What needs to be done
Images within the entries are to be omitted; the remainder must be reproduced exactly.

Data entries:
*** Block opens ***

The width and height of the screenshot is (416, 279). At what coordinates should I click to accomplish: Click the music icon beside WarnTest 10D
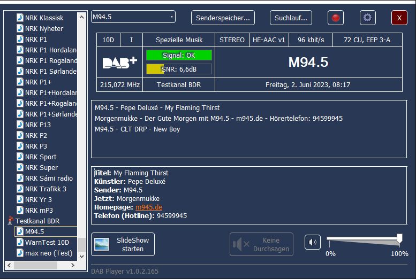(x=20, y=243)
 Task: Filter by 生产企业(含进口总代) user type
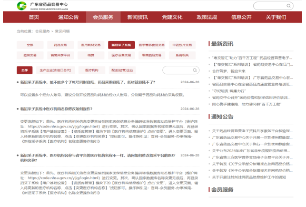(x=55, y=70)
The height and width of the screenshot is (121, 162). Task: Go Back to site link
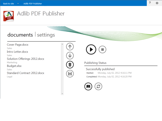click(x=9, y=3)
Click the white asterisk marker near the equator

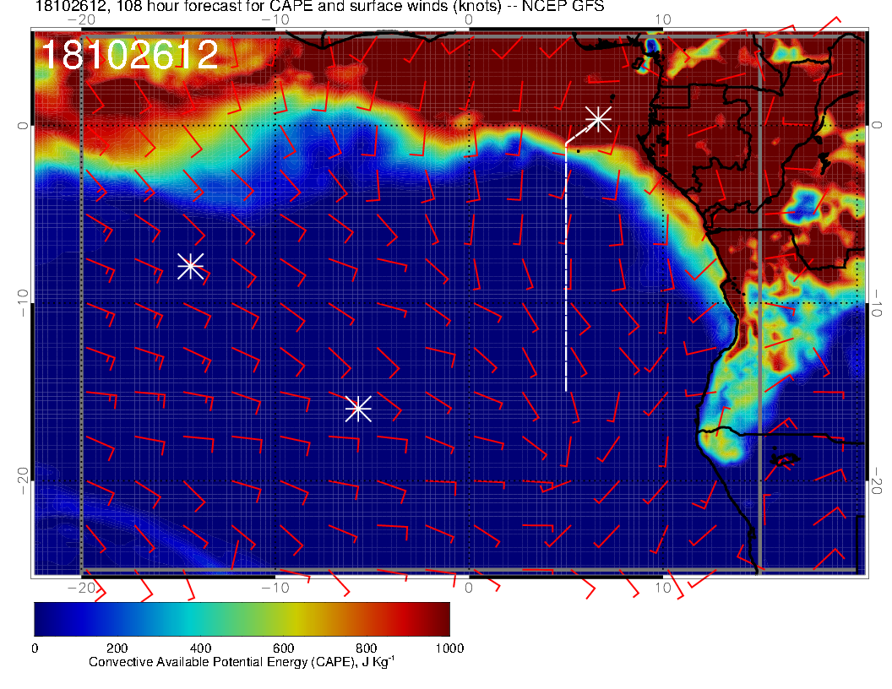[598, 118]
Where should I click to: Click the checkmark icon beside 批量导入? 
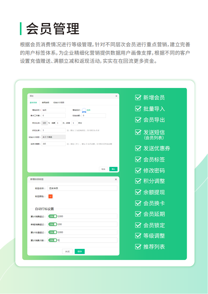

*** Block closes ***

Answer to this problem
The width and height of the screenshot is (416, 279). At what coordinates should I click to accomplish: Click the music icon beside WarnTest 10D
(x=20, y=243)
 Task: Filter by 生产企业(含进口总代) user type
(x=55, y=70)
The height and width of the screenshot is (121, 162). Task: Go Back to site link
click(x=9, y=3)
Click the white asterisk marker near the equator

[598, 118]
Where should I click to: Click the checkmark icon beside 批量导入? 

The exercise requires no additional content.